Pour son premier exercice devant les journalistes au Cepac Silo le 24 janvier, Christophe Castaner, le nouveau président du conseil de surveillance du Grand port maritime de Marseille-Fos (GPMM) s’est montré à l’aise sur les dossiers. L’ancien maire de Forcalquier affirme vouloir former un « couple magique » avec Hervé Martel, président du directoire depuis 2019. En présentant les « bons résultats » de 2022, les présidents fixent le cap sur la transition énergétique du port tout en restant bien amarré aux activités industrielles.

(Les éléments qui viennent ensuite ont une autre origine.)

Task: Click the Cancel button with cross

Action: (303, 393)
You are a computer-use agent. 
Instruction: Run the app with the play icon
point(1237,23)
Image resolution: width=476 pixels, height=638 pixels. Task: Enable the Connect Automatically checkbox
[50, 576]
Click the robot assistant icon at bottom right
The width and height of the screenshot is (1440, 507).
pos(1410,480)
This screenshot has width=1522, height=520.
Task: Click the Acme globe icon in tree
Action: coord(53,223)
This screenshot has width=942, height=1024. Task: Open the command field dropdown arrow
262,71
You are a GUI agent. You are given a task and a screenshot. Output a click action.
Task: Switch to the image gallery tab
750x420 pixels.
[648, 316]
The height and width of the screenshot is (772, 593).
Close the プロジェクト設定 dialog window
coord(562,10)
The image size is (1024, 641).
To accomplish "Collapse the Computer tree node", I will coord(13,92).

Pour dresser un bilan des résultats du port de 2022, Hervé Martel annonce une « forte résilience. » Le chiffre d’affaires de 190 millions d’euros, en croissance de 16%, peut en témoigner. Cette reprise s’explique par l’augmentation de 3% des marchandises traitées (77 millions de tonnes en 2022, contre 75 Mt en 2021) et une augmentation de 10% des recettes domaniales. La stratégie détaillées par Hervé Martel dans nos colonnes en mars 2021 a porté ses fruits.
Reprise du trafic de passagers, baisse du vrac solide
La reprise du trafic de passagers est un soulagement pour l’activité portuaire. L’année dernière, le port accueillait deux fois moins de passagers qu’en 2022. Les retrouvailles avec trois millions de passagers sont dues à la réouverture de la liaison avec l’Algérie et la continuité du trafic avec la Tunisie et la Corse. « Cette reprise du trafic de passagers justifie les aménagements sur le terminal de Pinède Nord », glisse Hervé Martel. Le trafic roulier a également repris son activité (+17%), tirée par les exportations des usines Renault à Tanger (Maroc) et des usines de Corée du Sud.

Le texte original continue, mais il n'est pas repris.